A lexical, ultra-fast cross-platform search engine

These details have not been verified by PyPI

Project description

Smart Lexical Search Engine

A powerful desktop search application that searches inside PDF and Word documents based on content keywords given by the user.

Features

Core Features

Content-based search: Find documents by keywords inside them
Multi-format support: PDF and DOCX files
Fast search: ~0.02 seconds after initial indexing
Smart ranking: Results sorted by relevance
Auto-complete: Suggests keywords dynamically as you type

Enhanced Features (New)

Standalone Executable: No Python needed! Run straight from your desktop.
Cross-Platform Package: Install via pip install smartlex-search
Modern UI: Clean, beautifully designed Qt interface with dynamic status indicators.
Parallel processing: Uses multithreading for blazingly fast background indexing.
Automated Setup: Completely self-contained, handles NLTK and indexing without scripts!

Installation

Method 1: The Standalone App (No Python Required!)

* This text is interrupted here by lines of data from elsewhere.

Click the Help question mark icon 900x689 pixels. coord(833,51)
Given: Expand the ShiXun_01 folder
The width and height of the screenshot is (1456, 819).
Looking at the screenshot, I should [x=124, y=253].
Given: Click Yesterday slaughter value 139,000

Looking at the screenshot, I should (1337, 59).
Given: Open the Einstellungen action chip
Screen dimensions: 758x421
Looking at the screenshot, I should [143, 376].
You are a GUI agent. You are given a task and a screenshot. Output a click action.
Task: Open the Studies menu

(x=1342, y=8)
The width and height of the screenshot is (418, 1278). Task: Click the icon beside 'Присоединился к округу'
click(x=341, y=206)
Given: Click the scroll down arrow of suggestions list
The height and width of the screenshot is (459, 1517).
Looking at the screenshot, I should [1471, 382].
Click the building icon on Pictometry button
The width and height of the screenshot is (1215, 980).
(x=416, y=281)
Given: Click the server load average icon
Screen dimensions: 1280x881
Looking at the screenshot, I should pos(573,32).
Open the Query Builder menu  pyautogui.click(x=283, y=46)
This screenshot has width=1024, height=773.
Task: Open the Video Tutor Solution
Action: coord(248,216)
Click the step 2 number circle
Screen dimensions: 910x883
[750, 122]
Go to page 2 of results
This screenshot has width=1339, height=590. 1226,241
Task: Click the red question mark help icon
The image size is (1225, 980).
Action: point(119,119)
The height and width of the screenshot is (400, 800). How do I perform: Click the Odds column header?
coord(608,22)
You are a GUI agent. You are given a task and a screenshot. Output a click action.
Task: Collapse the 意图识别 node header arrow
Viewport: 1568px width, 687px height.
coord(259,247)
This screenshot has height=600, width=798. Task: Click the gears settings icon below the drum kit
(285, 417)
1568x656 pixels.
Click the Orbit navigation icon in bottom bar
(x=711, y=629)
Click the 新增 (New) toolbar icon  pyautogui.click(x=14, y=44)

Go to the Releases page of this GitHub repository.
Download SmartLex.exe.
Double-click it! The app will automatically handle indexing and open right up.

Method 2: Terminal Package (For Developers)

You can install this directly into your Python environment as a global package.

Install via pip

pip install smartlex-search

Run it from anywhere

smartlex

(Note: To install the developer version from source, simply clone the repo and run pip install -e .)

Usage

First Run (Indexing)

Whether you use the .exe or the smartlex terminal command, the application will automatically detect if it is your first time running it. It will launch a background scanner that sweeps your drives for PDFs and Word documents, extracts their keywords using advanced NLP, and builds your local index.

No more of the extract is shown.